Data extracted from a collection
= = = = = = =

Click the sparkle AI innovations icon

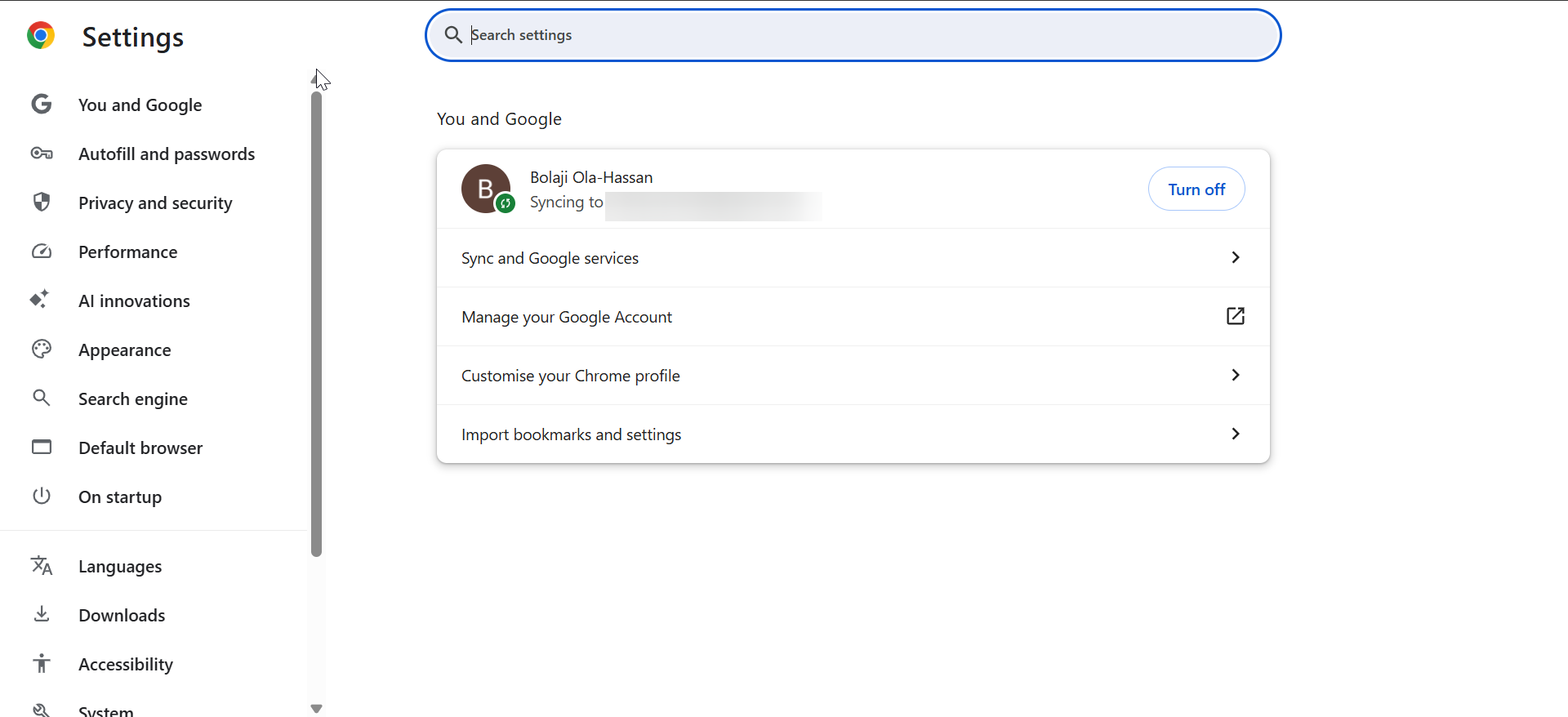pos(40,300)
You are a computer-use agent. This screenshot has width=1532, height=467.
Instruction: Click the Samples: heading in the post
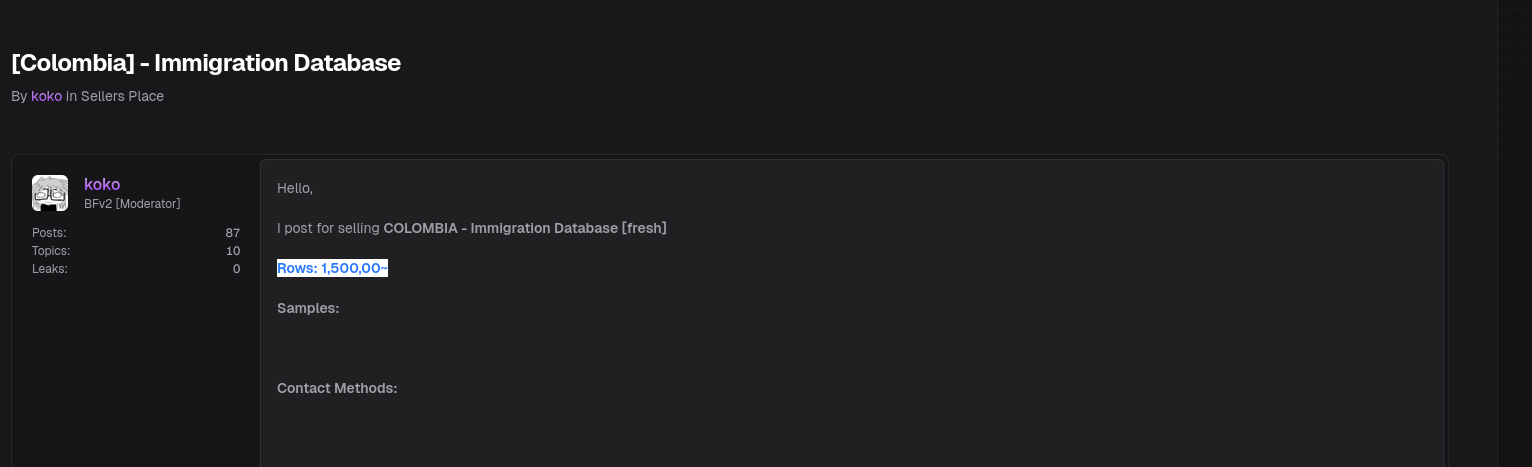pyautogui.click(x=308, y=308)
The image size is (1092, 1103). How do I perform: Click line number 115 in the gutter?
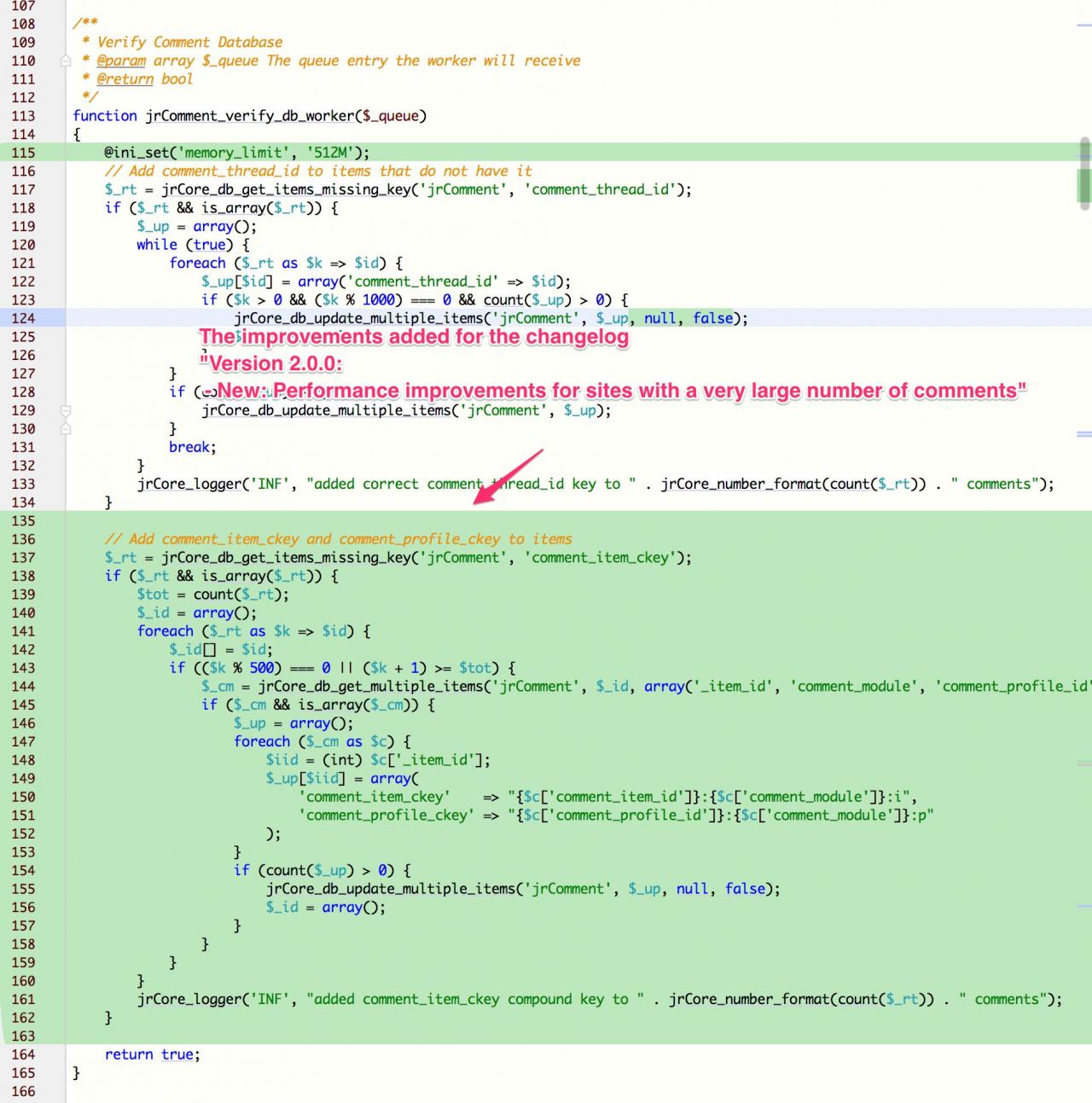point(23,153)
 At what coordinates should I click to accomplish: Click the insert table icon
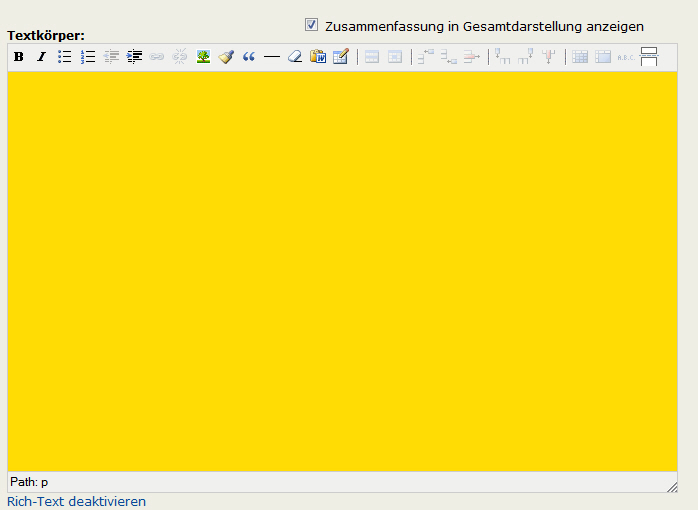click(580, 57)
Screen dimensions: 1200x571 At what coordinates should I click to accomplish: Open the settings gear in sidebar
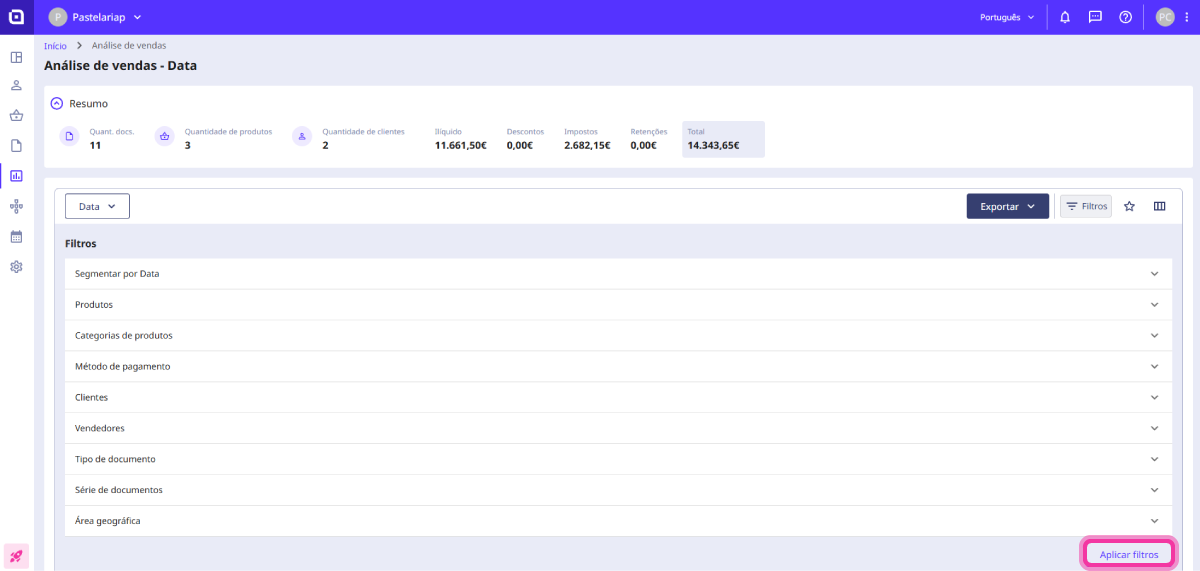tap(16, 267)
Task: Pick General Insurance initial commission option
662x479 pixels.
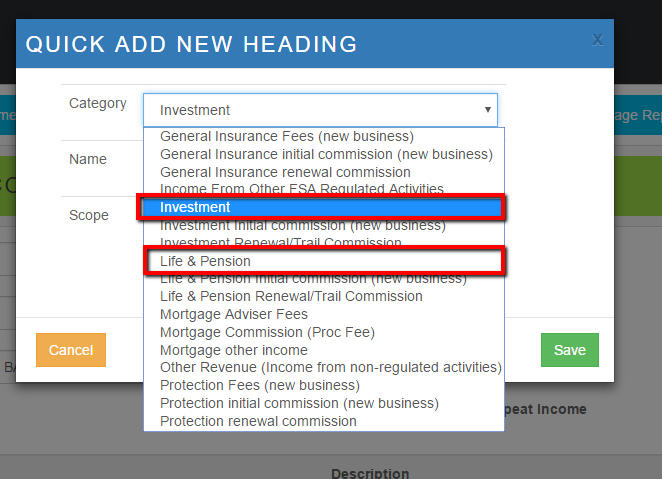Action: click(x=326, y=154)
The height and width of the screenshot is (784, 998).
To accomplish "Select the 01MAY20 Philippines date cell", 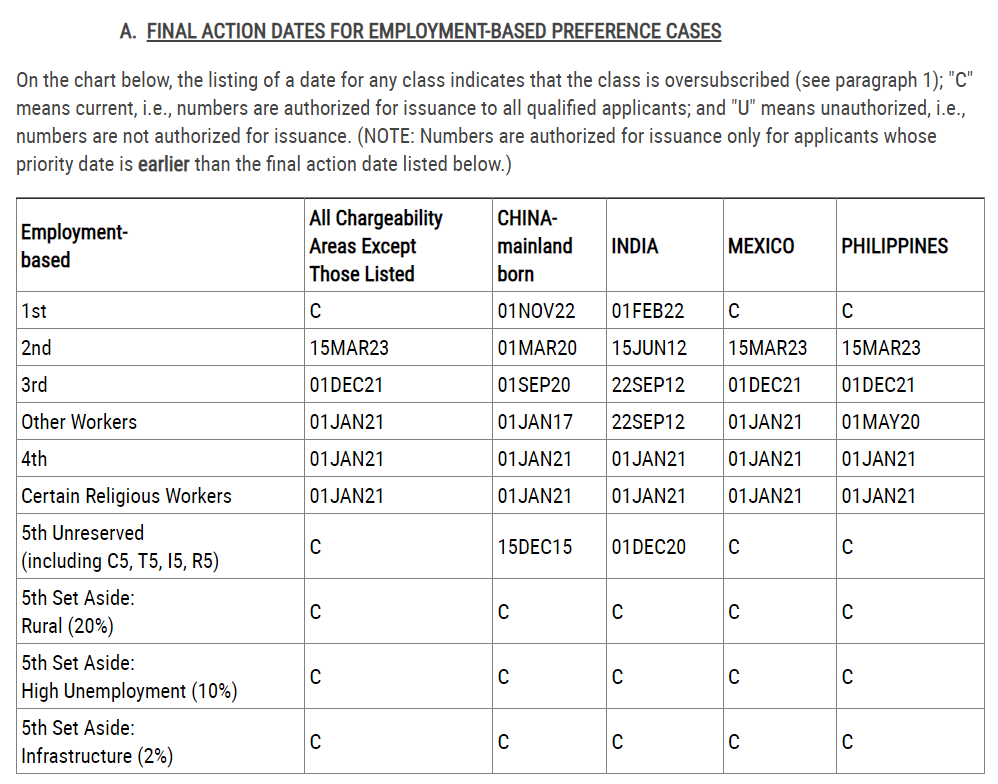I will click(x=881, y=422).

= = = = = = =

TASK INSTRUCTIONS: What should come back is an exact copy of the lines above from the line with "At what coordinates should I click to accomplish: Click" to the line with "Task: Pick General", both included, minus the pictures.

RESULT:
 At what coordinates should I click to accomplish: Click the insert table icon
click(580, 57)
Screen dimensions: 1200x571 At what coordinates should I click to accomplish: Open the settings gear in sidebar
tap(16, 267)
Task: Pick General Insurance initial commission option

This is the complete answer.